First, the witnesses generally agreed on the main components to be included in a new federal privacy law.  The witnesses expressed the need for stronger data breach requirements, which was met with enthusiasm from Senators Hassan (D-NH) and Klobuchar (D-MN). Senator Klobuchar asked the witnesses how they would view a 72-hour notification requirement like the one in her proposed bill, the Social Media Privacy Protection and Consumer Rights Act of 2018 (also discussed in a previous Inside Privacy post), and the witnesses generally expressed agreement. Dr. Jelinek added that the General Data Protection Regulation (“GDPR”) requires companies to keep data only as long as it is needed, a requirement that could result in less data being at risk in the event of a breach. Professor Moy noted that the current U.S. regime misaligns data retention incentives because companies have strong financial motivations to keep data as long as possible. She noted that clear rules and effective enforcement are essential to limit the amount of data that can be compromised.
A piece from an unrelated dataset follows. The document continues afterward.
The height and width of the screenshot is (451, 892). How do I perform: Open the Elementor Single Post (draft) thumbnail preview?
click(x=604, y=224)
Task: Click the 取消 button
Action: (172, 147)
The witnesses generally agreed that a federal privacy law should not be weaker than state privacy laws. Mr. Mctaggart stressed that a federal law must be at least as protective as the California Consumer Privacy Act (“CCPA”). He emphasized that a federal law should be a “floor,” not a “ceiling,” meaning that states could institute additional privacy requirements above those required by the federal law. Ms. O’Connor stressed that a “patchwork of state laws” at the state level and a sectoral approach to protect data based on its type (health data, financial data, children’s data) may have made sense a decade ago, but it now leaves a significant amount of personal information unprotected.
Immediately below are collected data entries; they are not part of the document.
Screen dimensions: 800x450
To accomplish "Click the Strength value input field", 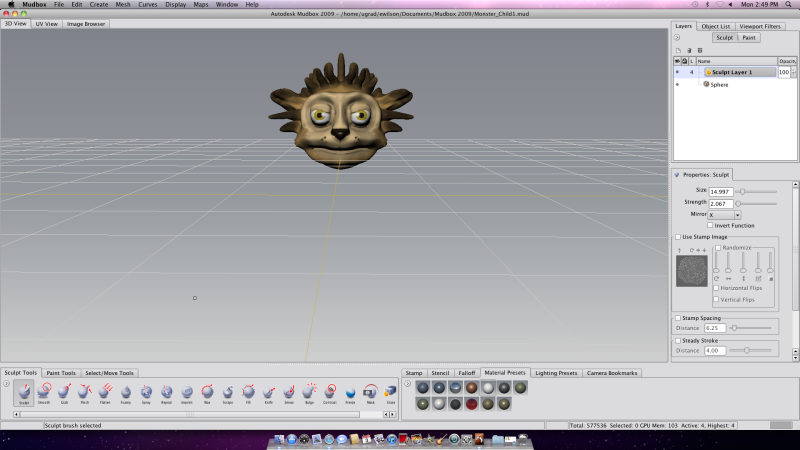I will 720,203.
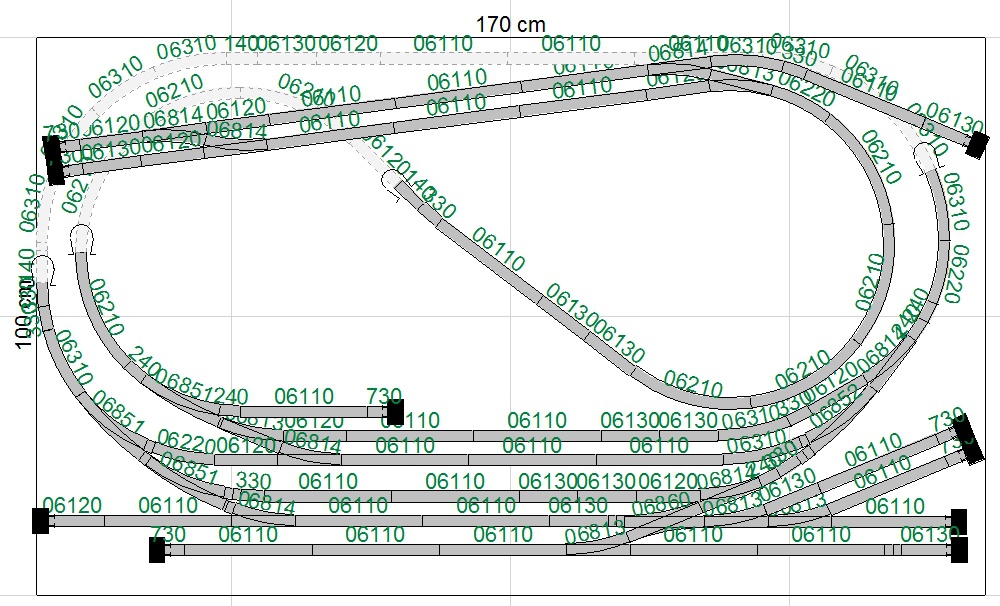The image size is (1000, 606).
Task: Select the 100 cm height dimension label
Action: coord(22,313)
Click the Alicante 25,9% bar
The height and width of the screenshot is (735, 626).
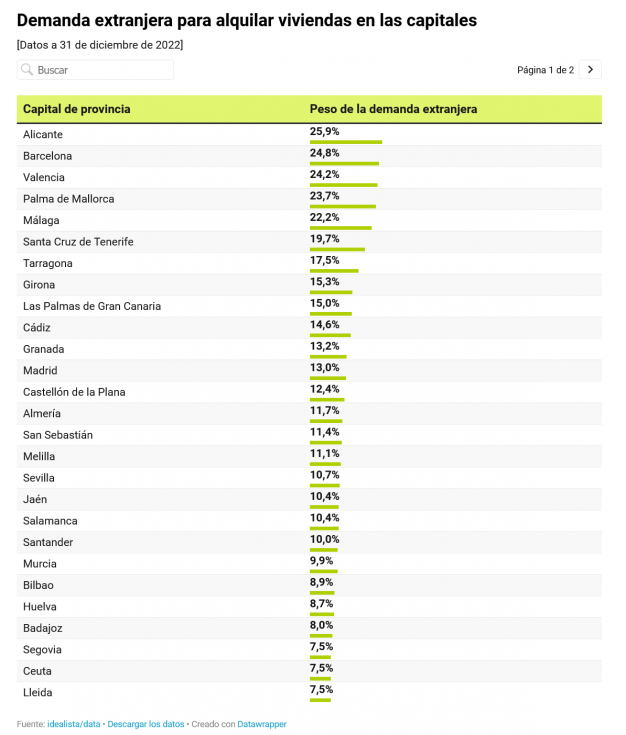[x=346, y=142]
The witnesses also generally agreed on consumer rights related to data. Ms. O’Connor stated in her written testimony that a new federal privacy law should limit some types of data collection and processing to uses germane to the service requested by the user, such as collecting precise location information, biometric information, healthcare information, and children’s information. Further, both Ms. O’Connor and Professor Moy emphasized that a new law should prohibit discrimination using data. As Mr. Mctaggart clarified in response to Senators’ questions, a non-discrimination provision would not prevent consumer loyalty programs, but a price differential between allowing a company to collect data and not allowing a company to collect data under the CCPA cannot be coercive.
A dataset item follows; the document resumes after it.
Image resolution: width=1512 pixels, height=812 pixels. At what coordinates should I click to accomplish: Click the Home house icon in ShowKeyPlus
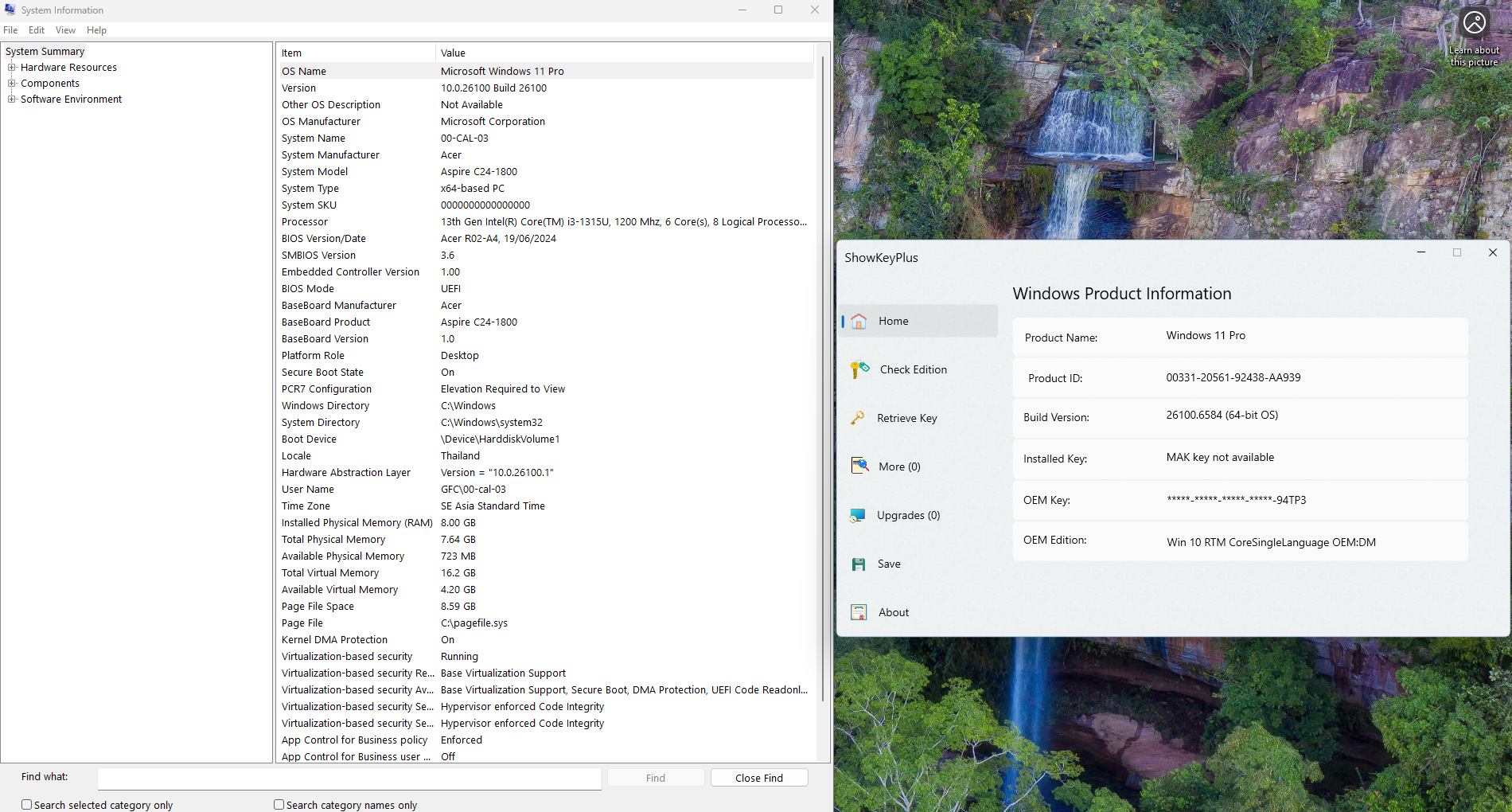click(x=859, y=321)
Second, the hearing discussion focused on the need for meaningful, effective enforcement. Ms. O’Connor and Professor Moy stressed the need for stronger enforcement in response to questions from Senators Markey, Klobuchar, and Schatz. They both recommended that the FTC be vested with greater authority, including rulemaking power and the ability to levy monetary fines. To support this recommendation, they explained that rulemaking power allows the FTC to be agile as technology changes and as new rules need to be developed. As Professor Moy phrased it, meaningful fines elevate privacy and data security issues to a position of importance for company strategy. In addition, Ms. O’Connor and Professor Moy both stressed that state attorneys generals should also be provided with the power to enforce the federal privacy law. Not only can state attorneys generals enforce smaller violations that do not necessarily rise to the attention of a national enforcer like the FTC, but states attorneys general also have been successful at working to help businesses and communities understand their obligations, Professor Moy stated.

This hearing is expected to be one of an ongoing series of hearings on data privacy hosted by the Senate Committee on Commerce, Science, and Transportation.